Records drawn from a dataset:
Start of Block

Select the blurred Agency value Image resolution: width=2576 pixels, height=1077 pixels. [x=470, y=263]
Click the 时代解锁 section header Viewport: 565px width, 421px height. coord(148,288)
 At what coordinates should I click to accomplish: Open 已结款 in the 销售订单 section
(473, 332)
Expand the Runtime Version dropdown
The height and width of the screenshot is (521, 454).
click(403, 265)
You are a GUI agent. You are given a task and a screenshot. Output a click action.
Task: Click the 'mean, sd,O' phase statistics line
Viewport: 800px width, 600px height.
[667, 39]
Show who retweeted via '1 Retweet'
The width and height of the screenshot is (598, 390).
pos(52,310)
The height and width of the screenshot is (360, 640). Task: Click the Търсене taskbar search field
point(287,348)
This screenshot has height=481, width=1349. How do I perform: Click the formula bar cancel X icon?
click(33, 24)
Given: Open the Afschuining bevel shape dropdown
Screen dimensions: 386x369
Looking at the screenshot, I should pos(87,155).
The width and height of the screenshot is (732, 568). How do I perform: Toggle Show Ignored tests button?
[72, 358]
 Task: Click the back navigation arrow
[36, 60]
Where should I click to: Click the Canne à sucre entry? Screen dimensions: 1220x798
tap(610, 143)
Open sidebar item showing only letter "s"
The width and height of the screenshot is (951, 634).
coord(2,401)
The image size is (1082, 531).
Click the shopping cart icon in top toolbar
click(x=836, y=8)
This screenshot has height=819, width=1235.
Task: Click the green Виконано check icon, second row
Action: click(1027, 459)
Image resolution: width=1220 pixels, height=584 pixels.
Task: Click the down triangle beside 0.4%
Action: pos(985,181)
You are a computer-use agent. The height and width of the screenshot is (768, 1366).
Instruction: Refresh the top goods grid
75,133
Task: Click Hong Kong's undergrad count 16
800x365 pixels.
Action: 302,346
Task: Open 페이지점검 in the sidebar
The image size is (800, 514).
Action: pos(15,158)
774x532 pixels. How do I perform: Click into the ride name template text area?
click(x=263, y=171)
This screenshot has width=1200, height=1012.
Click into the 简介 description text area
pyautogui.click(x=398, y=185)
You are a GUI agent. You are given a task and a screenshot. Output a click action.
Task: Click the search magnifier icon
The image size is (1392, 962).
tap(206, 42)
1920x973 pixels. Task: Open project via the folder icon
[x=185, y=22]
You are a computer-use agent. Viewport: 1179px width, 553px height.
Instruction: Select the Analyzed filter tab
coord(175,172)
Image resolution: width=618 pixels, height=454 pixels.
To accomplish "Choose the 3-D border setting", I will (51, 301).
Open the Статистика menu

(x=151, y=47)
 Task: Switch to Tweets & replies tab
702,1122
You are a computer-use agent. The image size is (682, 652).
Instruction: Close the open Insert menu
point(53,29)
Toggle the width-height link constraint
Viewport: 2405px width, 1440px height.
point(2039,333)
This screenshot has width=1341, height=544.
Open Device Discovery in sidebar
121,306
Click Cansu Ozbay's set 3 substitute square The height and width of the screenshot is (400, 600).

End of Block

**TASK PROMPT**
The records above are to be written out again word for word.

**WRITTEN RESPONSE**
Select the blurred Agency value Image resolution: width=2576 pixels, height=1077 pixels. [x=470, y=263]
Click the 时代解锁 section header Viewport: 565px width, 421px height. coord(148,288)
 At what coordinates should I click to accomplish: Open 已结款 in the 销售订单 section
(473, 332)
Expand the Runtime Version dropdown
The height and width of the screenshot is (521, 454).
click(403, 265)
You are a GUI agent. You are given a task and a screenshot. Output a click action.
Task: Click the 'mean, sd,O' phase statistics line
Viewport: 800px width, 600px height.
[667, 39]
Show who retweeted via '1 Retweet'
The width and height of the screenshot is (598, 390).
pos(52,310)
The height and width of the screenshot is (360, 640). Task: Click the Търсене taskbar search field
point(287,348)
This screenshot has height=481, width=1349. How do I perform: Click the formula bar cancel X icon?
click(33, 24)
Given: Open the Afschuining bevel shape dropdown
Screen dimensions: 386x369
Looking at the screenshot, I should pos(87,155).
The width and height of the screenshot is (732, 568). How do I perform: Toggle Show Ignored tests button?
[72, 358]
 Task: Click the back navigation arrow
[36, 60]
Where should I click to: Click the Canne à sucre entry? Screen dimensions: 1220x798
tap(610, 143)
Open sidebar item showing only letter "s"
The width and height of the screenshot is (951, 634).
coord(2,401)
The image size is (1082, 531).
Click the shopping cart icon in top toolbar
click(x=836, y=8)
This screenshot has height=819, width=1235.
Task: Click the green Виконано check icon, second row
Action: click(1027, 459)
Image resolution: width=1220 pixels, height=584 pixels.
Task: Click the down triangle beside 0.4%
Action: pos(985,181)
You are a computer-use agent. The height and width of the screenshot is (768, 1366).
Instruction: Refresh the top goods grid
75,133
Task: Click Hong Kong's undergrad count 16
800x365 pixels.
Action: 302,346
Task: Open 페이지점검 in the sidebar
The image size is (800, 514).
Action: pos(15,158)
774x532 pixels. How do I perform: Click into the ride name template text area?
click(x=263, y=171)
This screenshot has width=1200, height=1012.
Click into the 简介 description text area
pyautogui.click(x=398, y=185)
You are a GUI agent. You are given a task and a screenshot. Output a click action.
Task: Click the search magnifier icon
The image size is (1392, 962).
tap(206, 42)
1920x973 pixels. Task: Open project via the folder icon
[x=185, y=22]
You are a computer-use agent. Viewport: 1179px width, 553px height.
Instruction: Select the Analyzed filter tab
coord(175,172)
Image resolution: width=618 pixels, height=454 pixels.
To accomplish "Choose the 3-D border setting", I will (51, 301).
Open the Статистика menu

(x=151, y=47)
 Task: Switch to Tweets & replies tab
702,1122
You are a computer-use agent. The image size is (682, 652).
Instruction: Close the open Insert menu
point(53,29)
Toggle the width-height link constraint
Viewport: 2405px width, 1440px height.
point(2039,333)
This screenshot has width=1341, height=544.
Open Device Discovery in sidebar
121,306
Click Cansu Ozbay's set 3 substitute square The height and width of the screenshot is (400, 600).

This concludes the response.